SET EXERCISE 1: In the thread on XFS defragmentation, which two ioctls are suggested for working out which blocks are occupied by which files?
SET EXERCISE 2: Continue the mailing-list thread on XFS defragmentation from its last sentence.

EXTRACT:
— START —
On Fri, Jul 21, 2006 at 01:00:44PM -0400, Ming Zhang wrote:
> what u mean overlay fs over small fs? like a unionfs?
sorta not really, it's userspace libraries which create a virtual
filesystem over real filesystems with some database (bezerkely db).
it sorta evolved from an attempt to unify several filesystems spread
over cheap PCs into something that pretended to be one larger fs
> but other than fsr. there is no better way for this right?
not publicly, you could patch fsr or nag me for my patches if that
helps
> of course, preallocate is always good. but i do not have control
> over applications.
well, in some cases you could use LD_PRELOAD and influence things, it
depends on the application and what you need from it
fwiw, most modern p2p applicaitons have terribly access patterns which
cause cause horrible fragmentation (on all fs's, not just XFS)
> sounds like a useful patch. :P will it be merged into fsr code?
no, because it's ugly and i don't think i ever decoupled it from other
changes and posted it
> what kind of assistance you mean?
[WARNING: lots of hand waving ahead, plenty of minor, but important,
details ignored]
if you wanted much smarter defragmentation semantics, it would
probably make sense to
* bulkstat the entire volume, this will give you the inode cluster
locations and enough information to start building a tree of where
all the files are (XFS_IOC_FSGEOMETRY details obviously)
* opendir/read to build a full directory tree
* use XFS_IOC_GETBMAP & XFS_IOC_GETBMAPA to figure out which blocks
are occupied by which files
you would now have a pretty good idea of what is using what parts of
the disk, except of course it could be constantly changing underneath
you to make things harder
also, doing this using the existing interfaces is (when i tried it)
really really painfully slow if you have a large filesystem with a lot
of small files (even when you try to optimized you accesses for
minimize seeking by sorting by inode number and submitting several
requests in parallel to try and help the elevator merge accesses)
— END —
ENTRIES:
— START —
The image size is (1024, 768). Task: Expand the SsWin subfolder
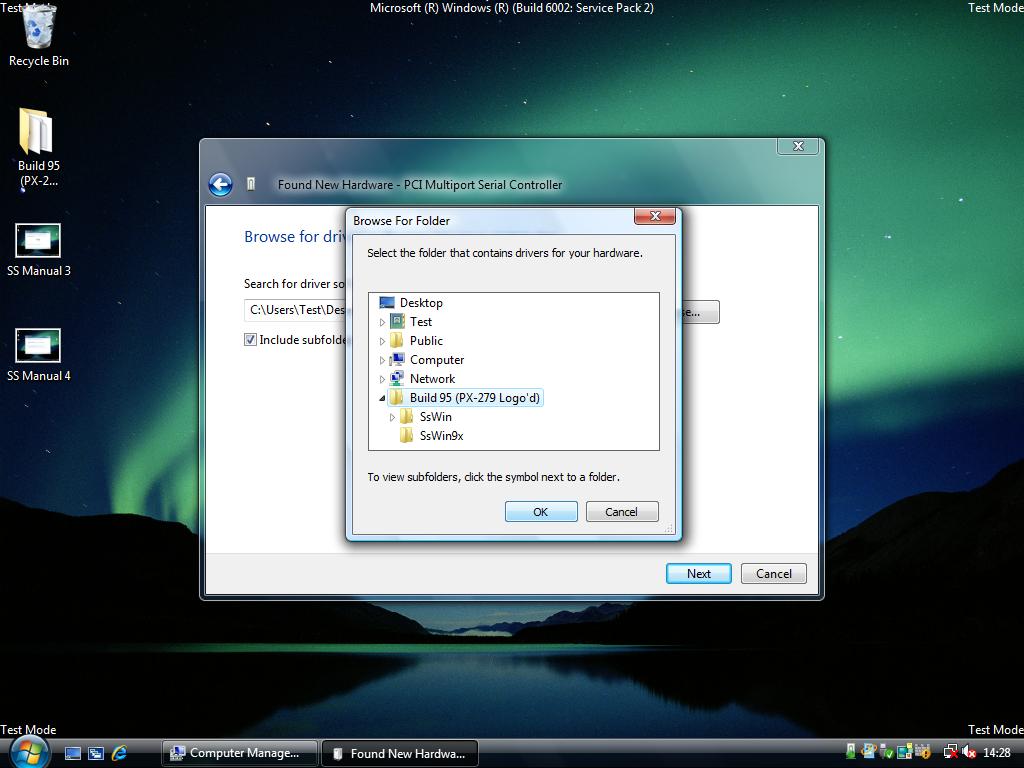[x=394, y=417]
— END —
— START —
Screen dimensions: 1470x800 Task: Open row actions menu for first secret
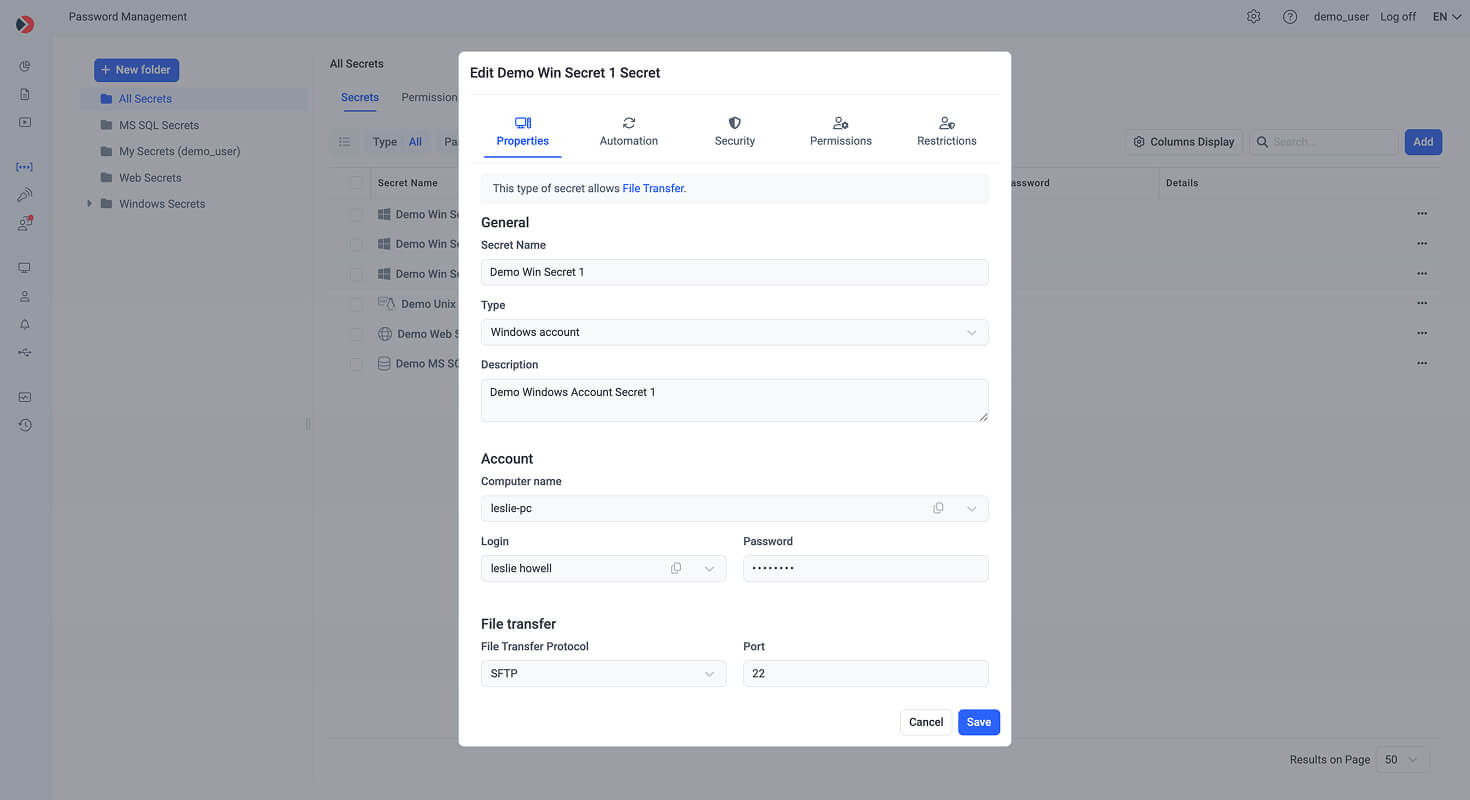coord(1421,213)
— END —
FINAL ANSWER 1: XFS_IOC_GETBMAP and XFS_IOC_GETBMAPA.

FINAL ANSWER 2:
one you have some overall picture of the disk, you can decide what you
want to move to achieve your goal, typically this would be to reduce
the fragmentation of the largest files, and this would be be
relocating some of all of those blocks to another place
if you want to allocate space in a given AG, you open/creat a
temporary file in a directory in that AG (create multiple dirs as
needed to ensure you have one or more of these), and preallocate the
space --- there you can copy the file over
we could also add ioctls to further bias XFSs allocation strategies,
like telling it to never allocate in some AGs (needed for an online
shrink if someone wanted to make such a thing) or simply bias strongly
away from some places, then add other ioctls to allow you to
specifically allocate space in those AGs so you can bias what is
allocated where
another useful ioctl would be a variation of XFS_IOC_SWAPEXT which
would swap only some extents. there is no internal support for this
now except we do have code for XFS_IOC_UNRESVSP64 and XFS_IOC_RESVSP64
so perhaps the idea would be to swap some (but not all) blocks of a
file by creating a function that do the equivalent of 'punch a hole'
where we want to replace the blocks, and then 'allocate new blocks
given some i already have elsewhere' (however, making that all work as
one transaction might be very very difficult)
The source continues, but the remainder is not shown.